▶ **Problem description**
Beginning with the line in which "622x364 pixels. Task: Tap" appears, transcribe each line word for word until the records end. Do not include pictures.

** Records for processing follows **

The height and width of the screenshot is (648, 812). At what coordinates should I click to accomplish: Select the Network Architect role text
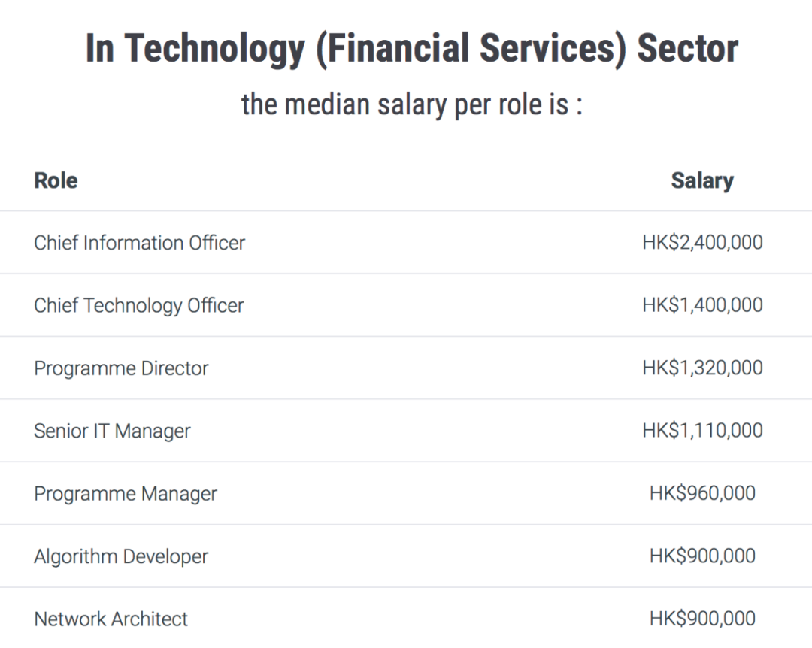(111, 619)
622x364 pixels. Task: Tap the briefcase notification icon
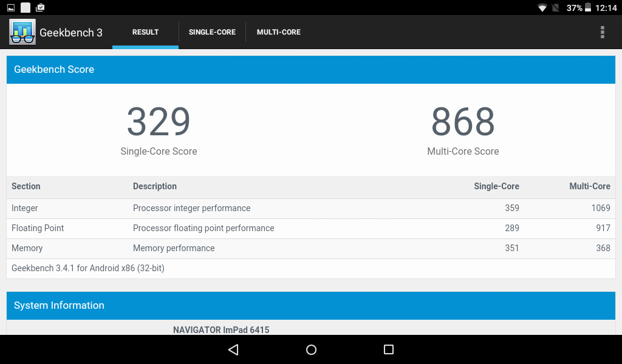click(40, 8)
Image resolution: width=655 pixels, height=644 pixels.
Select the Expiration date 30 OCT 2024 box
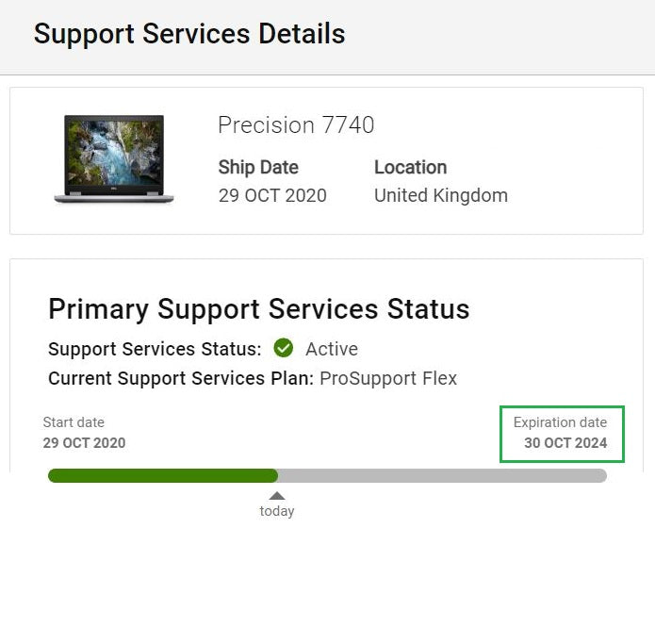click(x=562, y=434)
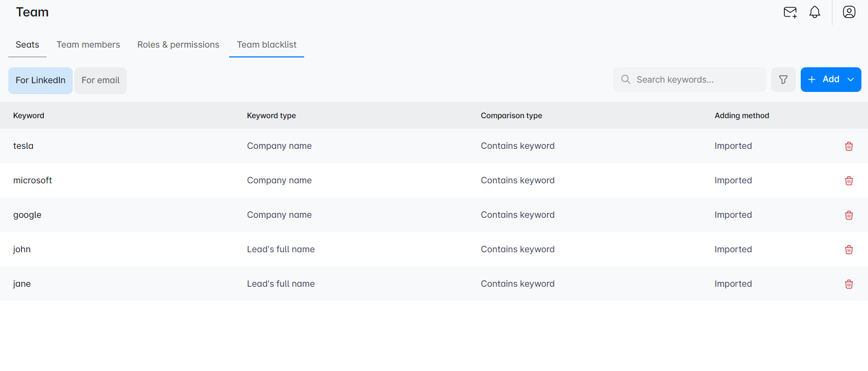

** End of Records for processing **

▶ **Response to the task**
622x364 pixels. Task: Tap the briefcase notification icon
click(40, 8)
Image resolution: width=655 pixels, height=644 pixels.
Select the Expiration date 30 OCT 2024 box
click(x=562, y=434)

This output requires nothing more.